Software Engineering   Monitoring  

What Is Application Performance Monitoring?

By Rox Williams  |   Last modified on February 23, 2024

Every business is a software business. And by software, we don’t mean code—we mean running software serving customers in production. Those customers may be internal to the company, they may pay you money, or they may represent attention that increases ad revenue—either way, making them happy is your business. And your fast, reliable software makes them happy.

Application performance monitoring, also known as APM, represents the difference between code and running software. You need the measurements in order to manage performance. APM answers these questions:

  • Is my application working?
  • Is anybody using it?
  • How long does it take?
  • How many resources does it consume?
  • And, if you’re lucky: How does each piece of software and infrastructure fit together to serve each customer?

What is APM?

Traditional monitoring started with infrastructure, making sure servers were up and healthy. APM brings this level of metric rigor to applications, recording uptime, requests received, statuses returned, latency, and resource usage for each running process.

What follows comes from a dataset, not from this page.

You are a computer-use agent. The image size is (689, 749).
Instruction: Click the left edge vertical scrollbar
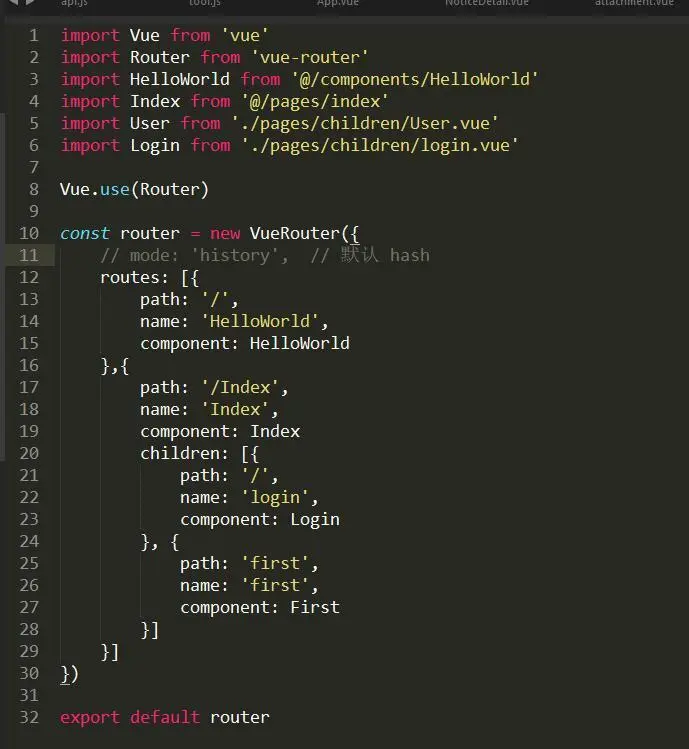coord(2,287)

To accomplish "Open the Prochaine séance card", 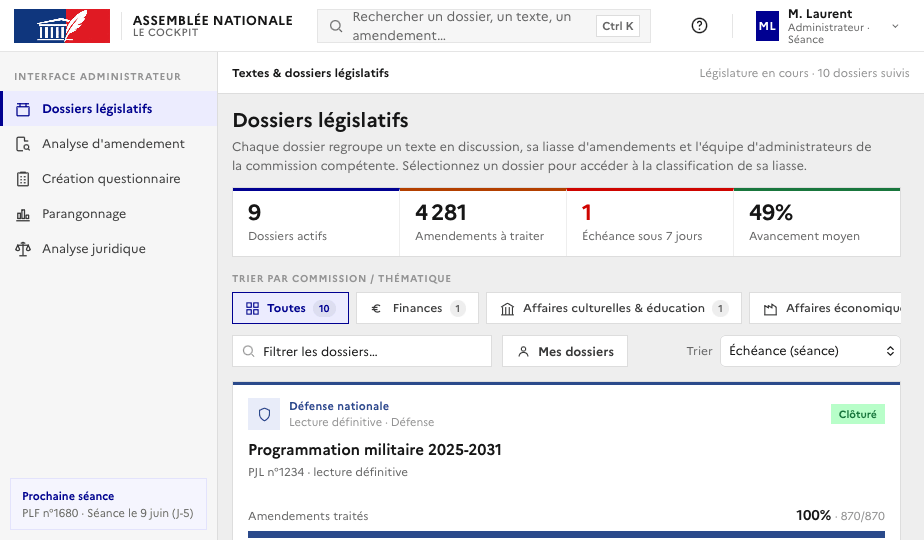I will 108,505.
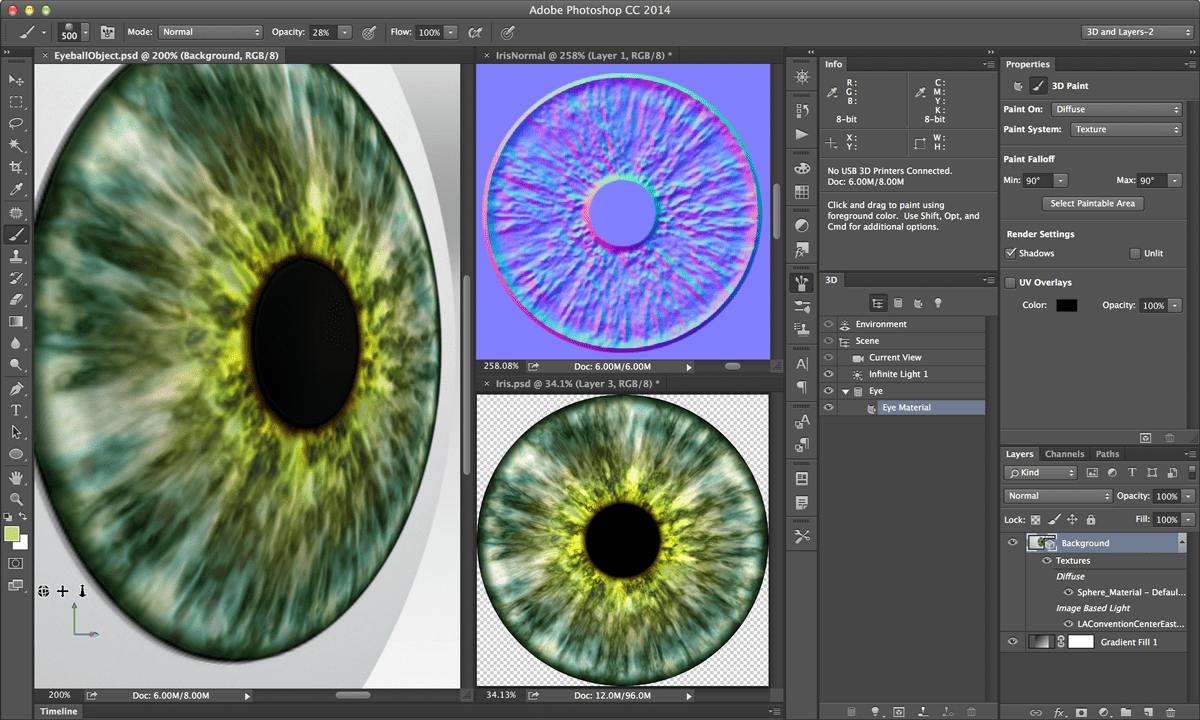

With this information, we can:

  • Prove we’re meeting SLAs.
  • Notice when the app gets slower over time.

    • And if you’re lucky, figure out why!

  • Alert when error rates shoot up, and roll back broken changes.

Typically, APM includes performance metrics, error detection, and—this is the ‘if you’re lucky’ part—distributed traces.

Screenshot of a Trace in Honeycomb.

How does APM work?

 To bring you this useful information about the performance of your application, APM requires:

  • A user interface that displays the data, usually as big numbers and graphs over time.
  • A database to store this data.
  • Code that emits this data (which is called telemetry).

This data can include time-series metrics, error events, and structured logs or trace spans. The data can have two sources: your application itself (as libraries compiled in, or as a runtime agent glommed on) or an agent running near your code that sniffs network traffic and server conditions. “Both” also works.

Some APM vendors offer all these components. Others let you use open-source standard tooling like OpenTelemetry for the parts in your applications and running in your infrastructure.

Benefits of APM 

What does all this rigamarole get you?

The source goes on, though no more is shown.